Provided material:
+-------+

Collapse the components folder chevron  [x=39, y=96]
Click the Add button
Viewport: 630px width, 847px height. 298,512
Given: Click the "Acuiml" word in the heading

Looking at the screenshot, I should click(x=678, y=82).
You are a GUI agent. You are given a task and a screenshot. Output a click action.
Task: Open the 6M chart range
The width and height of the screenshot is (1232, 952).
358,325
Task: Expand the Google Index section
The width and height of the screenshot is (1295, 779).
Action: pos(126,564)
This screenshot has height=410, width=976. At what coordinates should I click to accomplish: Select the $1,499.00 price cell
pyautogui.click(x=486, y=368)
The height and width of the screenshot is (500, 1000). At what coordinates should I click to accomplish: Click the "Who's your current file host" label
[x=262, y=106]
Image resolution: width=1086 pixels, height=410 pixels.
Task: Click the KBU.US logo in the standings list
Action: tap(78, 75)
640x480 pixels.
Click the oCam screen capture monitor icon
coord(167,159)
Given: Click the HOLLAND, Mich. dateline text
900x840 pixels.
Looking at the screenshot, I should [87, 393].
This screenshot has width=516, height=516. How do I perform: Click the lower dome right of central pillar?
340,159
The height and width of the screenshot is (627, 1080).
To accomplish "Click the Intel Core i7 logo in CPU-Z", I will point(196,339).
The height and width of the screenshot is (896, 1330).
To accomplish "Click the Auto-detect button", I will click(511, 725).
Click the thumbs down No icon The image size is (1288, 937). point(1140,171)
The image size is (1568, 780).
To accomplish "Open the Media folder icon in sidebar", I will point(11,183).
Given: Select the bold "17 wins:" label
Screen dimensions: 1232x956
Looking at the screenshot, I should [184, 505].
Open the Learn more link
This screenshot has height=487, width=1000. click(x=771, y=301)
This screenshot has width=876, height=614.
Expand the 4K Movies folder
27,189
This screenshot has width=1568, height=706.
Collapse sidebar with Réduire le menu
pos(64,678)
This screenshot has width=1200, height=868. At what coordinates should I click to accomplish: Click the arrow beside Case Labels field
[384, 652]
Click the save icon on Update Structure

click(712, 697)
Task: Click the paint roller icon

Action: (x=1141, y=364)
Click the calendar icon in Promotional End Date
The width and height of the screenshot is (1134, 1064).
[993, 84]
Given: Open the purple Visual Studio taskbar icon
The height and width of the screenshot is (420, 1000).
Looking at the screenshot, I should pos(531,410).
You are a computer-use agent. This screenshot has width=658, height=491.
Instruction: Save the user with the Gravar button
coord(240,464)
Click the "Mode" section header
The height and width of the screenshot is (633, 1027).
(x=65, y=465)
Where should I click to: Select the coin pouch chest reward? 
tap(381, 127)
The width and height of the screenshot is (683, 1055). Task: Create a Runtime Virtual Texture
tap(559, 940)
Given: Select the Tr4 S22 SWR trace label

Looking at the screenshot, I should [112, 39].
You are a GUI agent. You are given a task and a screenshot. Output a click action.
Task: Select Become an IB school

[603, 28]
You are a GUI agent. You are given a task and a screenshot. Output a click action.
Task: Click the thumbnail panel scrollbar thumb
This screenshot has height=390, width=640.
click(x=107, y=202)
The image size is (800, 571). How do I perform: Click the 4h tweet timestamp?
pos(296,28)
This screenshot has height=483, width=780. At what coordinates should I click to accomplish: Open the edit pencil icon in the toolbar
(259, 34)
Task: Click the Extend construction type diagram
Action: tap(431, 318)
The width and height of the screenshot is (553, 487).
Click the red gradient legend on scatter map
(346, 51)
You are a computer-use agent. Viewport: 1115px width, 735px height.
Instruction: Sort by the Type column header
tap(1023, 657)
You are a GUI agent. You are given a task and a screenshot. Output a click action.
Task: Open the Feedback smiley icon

+-------+

Required work: Check every line of the material for the string "will" and give the number of lines that have it, without anything else.

Worked solution: 3